I doubt that you would see real-world performance implications that can be easily solved by having the php parser look at the html files. Most of the other stacks I work with punch every single request through an app server much heavier than most apache configs I’ve seen and they seem to be doing just fine.
The most compelling reason I can think of not to do it is that you are looking at a configuration / tooling landmine as the world kinds of expects .html to be pure html/js and .php to be a combination of php / html / js. The question I would ask is “what do we gain by doing this? Why not just do the more conventional .php thing? Or if we care about pretty urls why don’t we use something that has real routing and get off the file system.”
That’s pretty much all I came up with as well. Thanks for the input.

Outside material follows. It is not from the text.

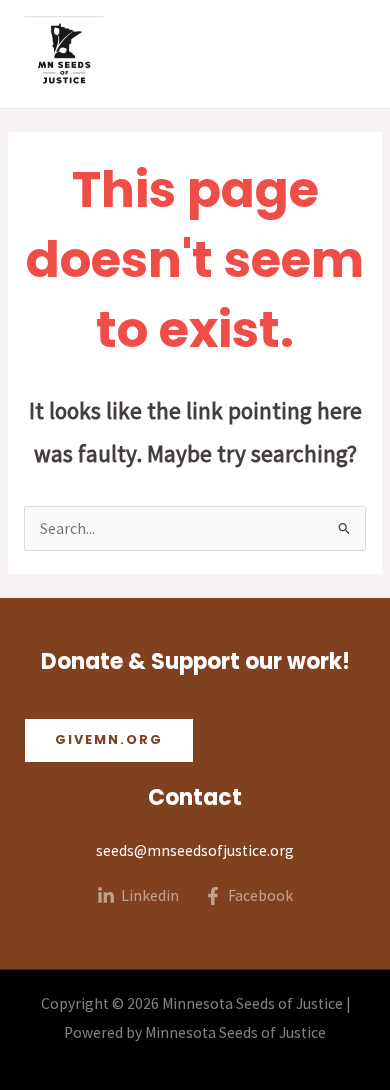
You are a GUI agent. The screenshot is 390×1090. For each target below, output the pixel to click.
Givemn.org (109, 739)
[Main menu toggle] (348, 53)
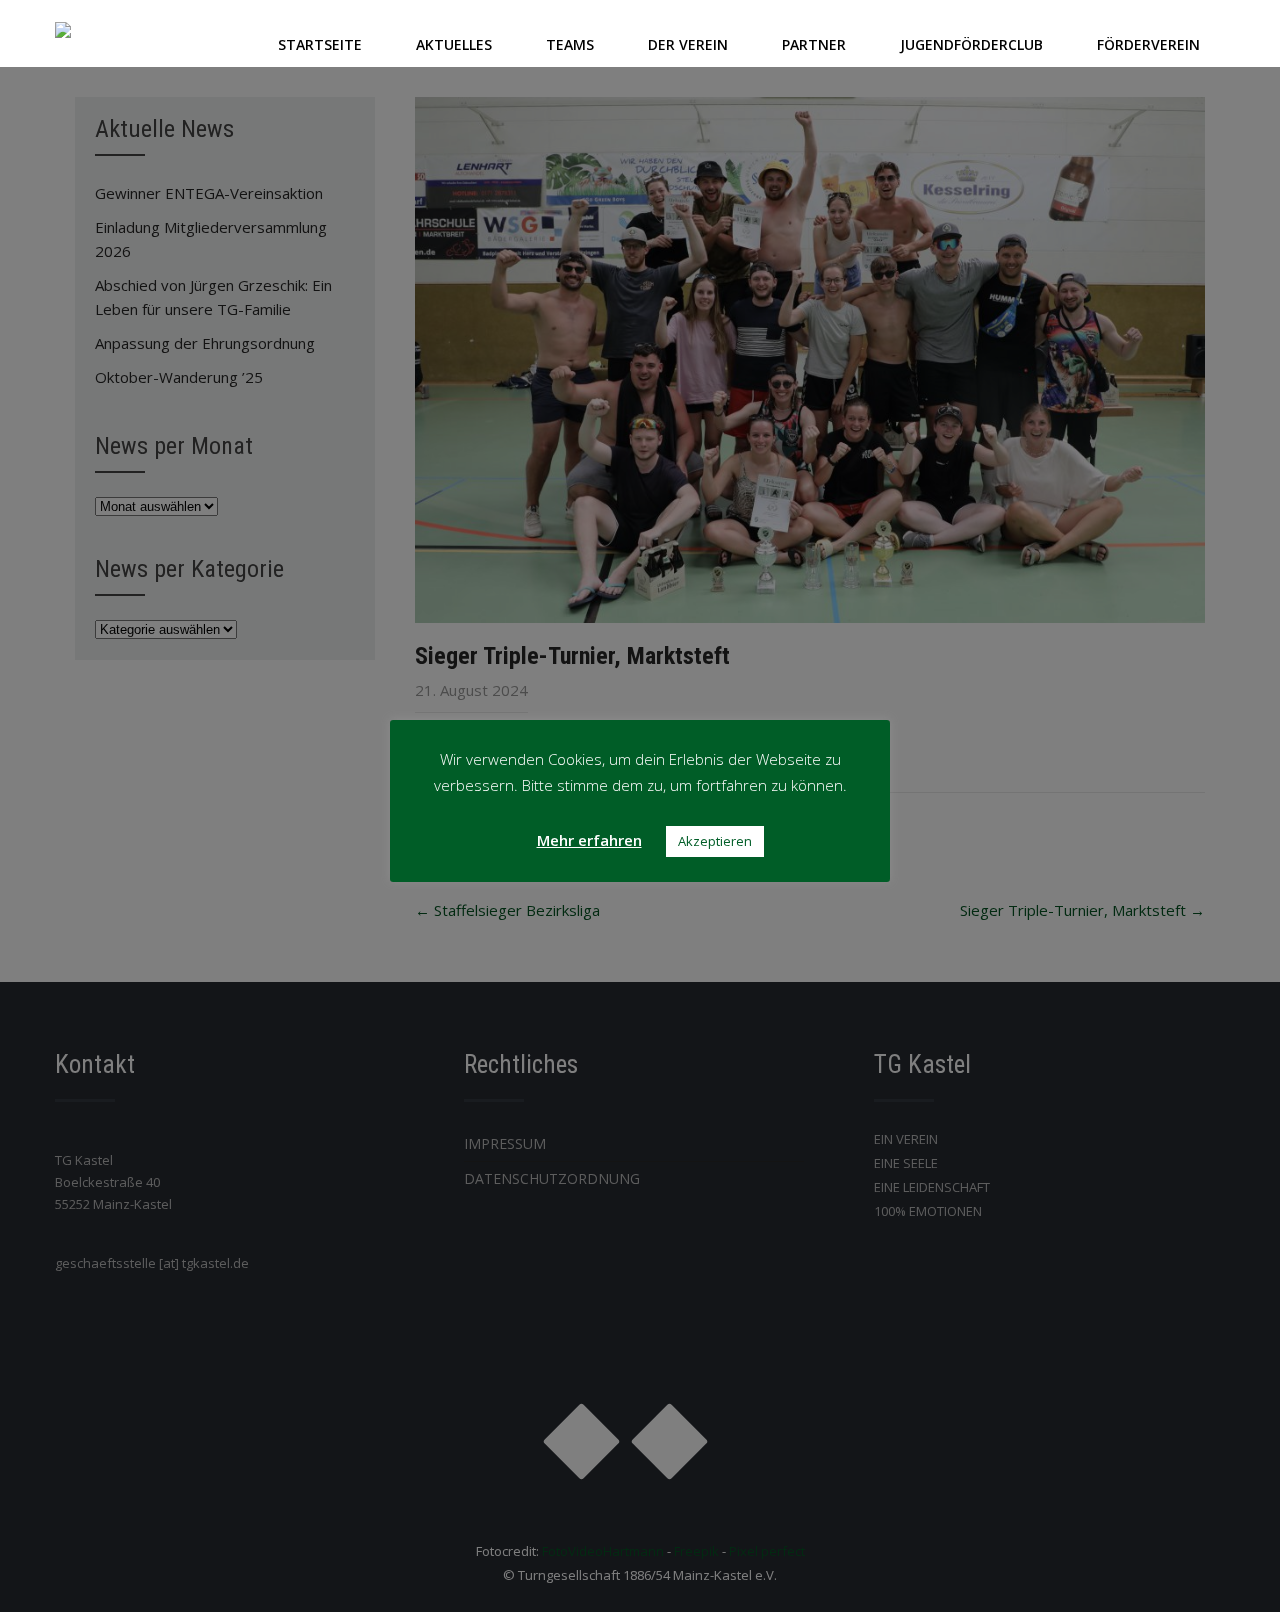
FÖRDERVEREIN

There was a time years ago where some wanted to “hide” the fact that their files were PHP
IMHO any such logic is now moot.
I agree with wwb_99 as to server performance.
What’s the difference between PHP parsing 100 .php pages or 100 .html pages?
I also agree with the getting rid of the php extension logic. If you don’t want it there go with routing.
Sounds more like the project head is “stuck” in an idea of how they think things should be rather than the reality.
But other than being pointless, I can’t think of any reason why doing it that way could cause many problems other than some initial confusion.
he didn’t really explain why he did it, so I’m not sure of his reasoning either. But this guy seems a bit old-school in how he does things anyway. Thanks!